第3話

 どれほどの時間が経っただろうか。

 僕は、まだ女泣岬の先端に居る。何故だか涙が溢れてとまらない。

 本当に…本当に、本当は僕は……僕は…。


「死にたく…ないんでしょ。」

 脳裏に、ヤエコさんの声が響いてくる。冷たいけれど、表情豊かな笑顔で。

「あたしには、わかるの。」

 そうだ、きっと彼女はお見通しだった。

「あなたね、綺麗な目をしてる。」

 そうかな…ありがとう。


「だから、迷う事はないのよ?」

 不意に足音がした。思わず振り返った僕が見たものは…。

「ヤエコ、さん…?」

 暗い遊歩道の森の切れ目から、ヤエコさんが姿を現した。白いシャツに黒いパンツ、すっきりした美貌が月明かりに良く映えていた。

「ヤエコさん、あの、あ…。」

 そう。突如現れたヤエコさんの身体は、しっかりと厚みを持っていた。バラバラになった身体中のパーツが元通りくっ付いているだけではなく、満月の光を浴びて肌が青白く染まっているのだ。さっきまでは透き通った身体に、変幻自在のパーツだったはず。僕は戸惑い、彼女を恐れた。

「そ、そんな…」

「さっきはごめんなさいね。驚かせちゃったでしょ。」

 ヤエコさんはそう言いながら、ゆっくりと僕のほうに近付いてくる。その顔は美しく、立ち姿は爽やかで、足取りは確かなものだった。そして僕には、やはりそれがひどく恐ろしかった。不可解である事はもちろん、まるで僕の気持ちを見透かされていたようで。

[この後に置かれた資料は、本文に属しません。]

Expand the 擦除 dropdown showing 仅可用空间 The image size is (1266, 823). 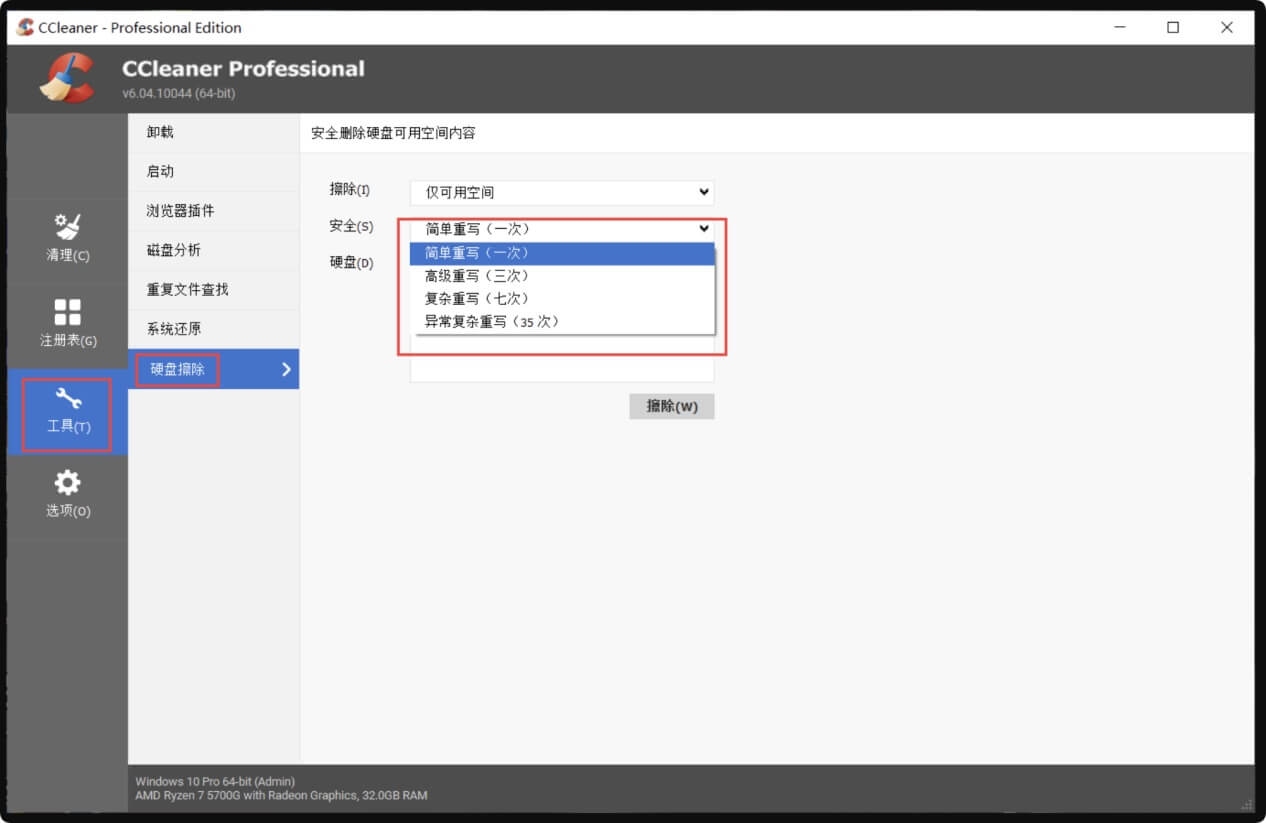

 僕はついさっきまで、この社会に絶望してやってきた多くの者と同じ、本日の自殺志願者その1に過ぎなかった。だけども今はどうだ、人生の終わりにするはずの数分間で偶然出会ったばかりの彼女…しかも麗しき地縛霊の事で心の奥底までいっぱいで、美しいままの彼女に、また会いたいと強く願った。それも病気も何にもないあの世ではなく、このクズ溜めのような現世の片隅の、文字通りの崖っぷちで。

「あなたにね、どうしても伝えたい事があったの。ううん、きっと間に合うってわかってた。だってあなたは、本当は自殺なんてしたくないはず、自殺なんて出来ない人だもの。」

 目の前に、さっきまで哀れな骸を晒していた亡霊が、完全な美貌で立ちはだかっている。僕の胸は激しく高鳴って、顔が少しぼうっと熱くなるのを感じた。きっとヤエコさんにも、すっかり気付かれているのだろう。

 僕はもう、死にたくなんてなかった。死にたいという気持ちが、この数分間ですっかり消えうせていた。そして代わりに芽生えた想いは…。


「あなたがね、あたしを見つけてくれた時…すごく嬉しかった。」

 さあっ、と、済んだ夜風が吹きぬけた。冷たい、凛とした空気が僕とヤエコさんの僅かな距離を近くしたり、遠くしたりする。

「あたし…ずっと、そう、4年も。ひとりぼっちだった。あそこでずっとよ。そこで沢山、自殺しに行く人を見てた。何度も何度も、あたしの目の前を通り過ぎて、そのまま帰ってこなかった。あなたが見た、あの沢山居た影たちは、もう何十年、何百年も前の人たちなの。薄れかかった魂や情念だけが、かろうじてあそこに留まっているのよ。」

 僕はまばたきも忘れて、ヤエコさんの顔を見ていた。語られる悲しみと不思議な調和を見せる、綺麗な顔。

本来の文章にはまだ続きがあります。